Mientras, el monstruoso skyline de Benidorm amanece con el nombre de otro enclave: Mindanao. Esta isla filipina pone título al nuevo trabajo en solitario de Borja Soler, quien después de Ahora seremos felices y Snorkel vuelve con su decidida apuesta para que el formato corto luzca como el largometraje más lujoso. Y en efecto, en lo más alto de una torre de cristal, está la curia política de la región, dándose el enésimo homenaje: otra fiesta en la que se ha perdido la noción del tiempo. No se sabe si fuera es de noche o si es de día, pero sí las horas (o minutos) que faltan para que dicha celebración llegue a su fin. Todo el país era una juerga, pero ahora ya no (tanto).

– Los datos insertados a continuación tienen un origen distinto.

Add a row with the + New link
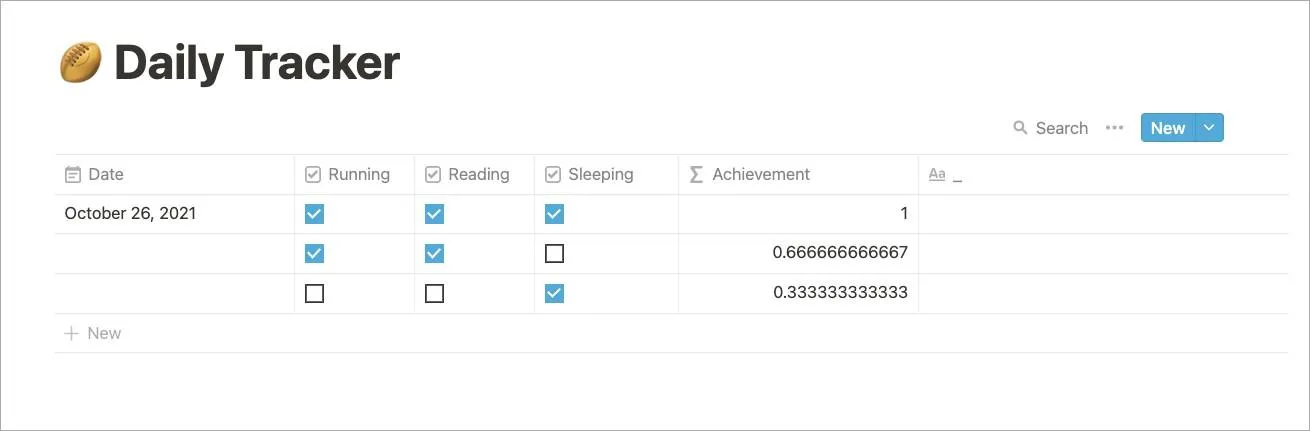 tap(93, 334)
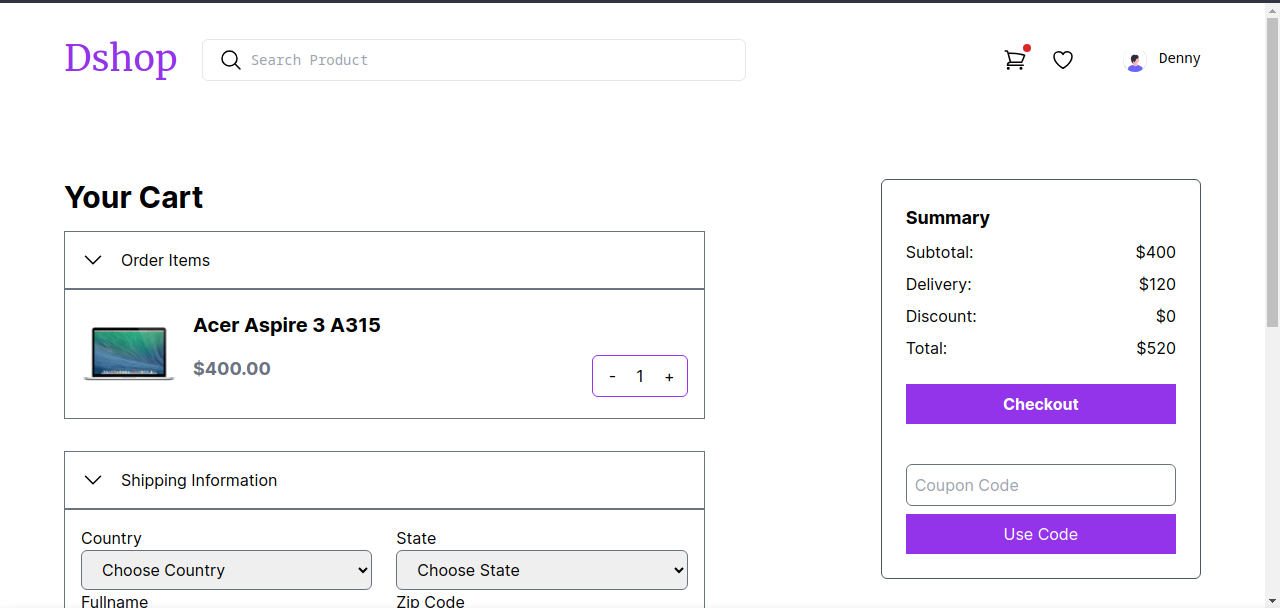The height and width of the screenshot is (608, 1280).
Task: Open the Acer Aspire 3 A315 title
Action: click(x=286, y=325)
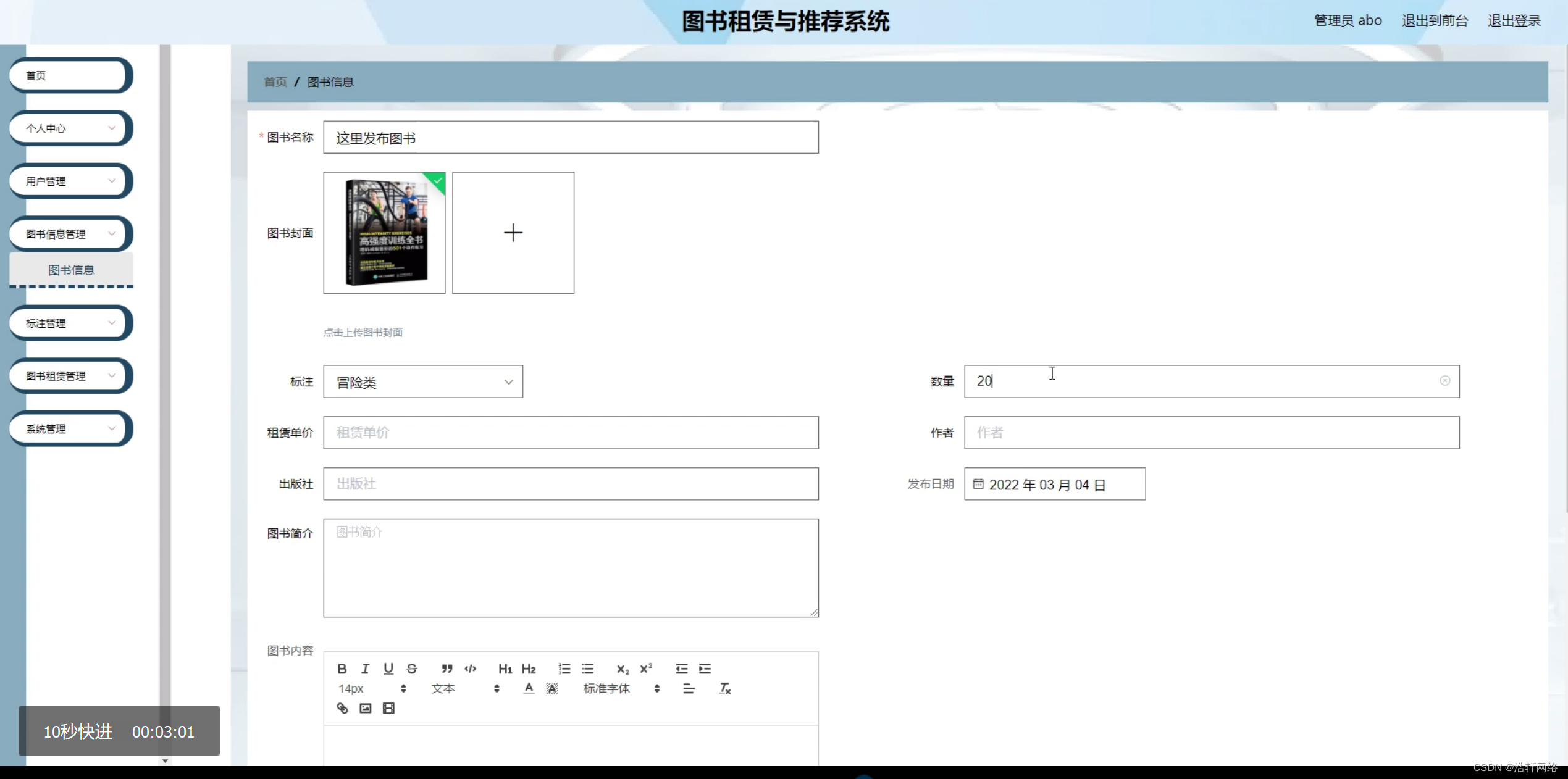Apply italic formatting in 图书内容 editor

[x=365, y=669]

Ahora la cámara queda prendada de la magnética presencia de Carmen Machi, aquí en innegables funciones de alter ego de Rita Barberá. La estrella principal de esta decadente vorágine retira las cortinas de un ventanal, se protege con unas aparatosas gafas de sol, y declara: “Ya está, la película ya se ha terminado, ¿no ves que han dado las luces?” Y sí, lo que habíamos visto hasta entonces era una película, pero en ella seguimos encerrados. En una invención que, igualmente, también se dirige directamente a la realidad: ahora alguien pone sobre la mesa el nombre de Luis Roldán. Mindanao va sobre esto: las fantasías en las que nos refugiamos de la verdad. Ahí, por supuesto, encontramos las mentiras que nos contamos para soportarnos a nosotros mismos (“Yo siempre hice lo que creía que era mejor para la ciudad”), pero también esos relatos claramente deformados por la mano autoindulgente de la nostalgia.

De repente, el frenesí de decrepitud y corrupción, se detiene; la narración queda suspendida en una memoria mitificada de la infancia, esa maravillosa etapa en la que el mundo era mejor… seguramente porque nadie nos pidió aún que interviniéramos en él. El recuerdo proustiano de un helado de fresa despierta un momento de ternura: Carmen Machi, muy en su salsa, se derrite ante la presencia de Paulina García, cuyo personaje a lo mejor pase por ser el último resquicio de decencia sobre la faz de la Tierra. El cartel, en efecto, parece el de una producción de primer nivel, y el telón de fondo no engaña: podríamos estar leyendo un apunte a pie de página de El Reino, de Rodrigo Sorogoyen e Isabel Peña, quienes por cierto figuran en la lista de agradecimientos de Borja Soler.

Duelos actorales de altura que en realidad son bailes cariñosos. Mindanao nos acerca a las resacas del poder, apostando por el dibujo empático de unas figuras que, seguramente con total merecimiento, se han ganado el odio del pueblo. Ahora la policía entra en la ecuación, y se escuchan de fondo unos aplausos anónimos, pero no queda claro si los motiva la actuación de las fuerzas del orden, o la tambaleante elegancia con la que la señora alcaldesa abandona el escenario. En tiempos marcados por la demonización de los bandos contrarios, Soler vuelve a dedicar atención a esas personas de las que decidimos apartar la mirada. Porque nos podemos apiadar de alguien e igualmente juzgarle, porque riéndonos con/de esa otra persona, recobramos todos ese punto humano que a lo mejor perdimos en la fiesta.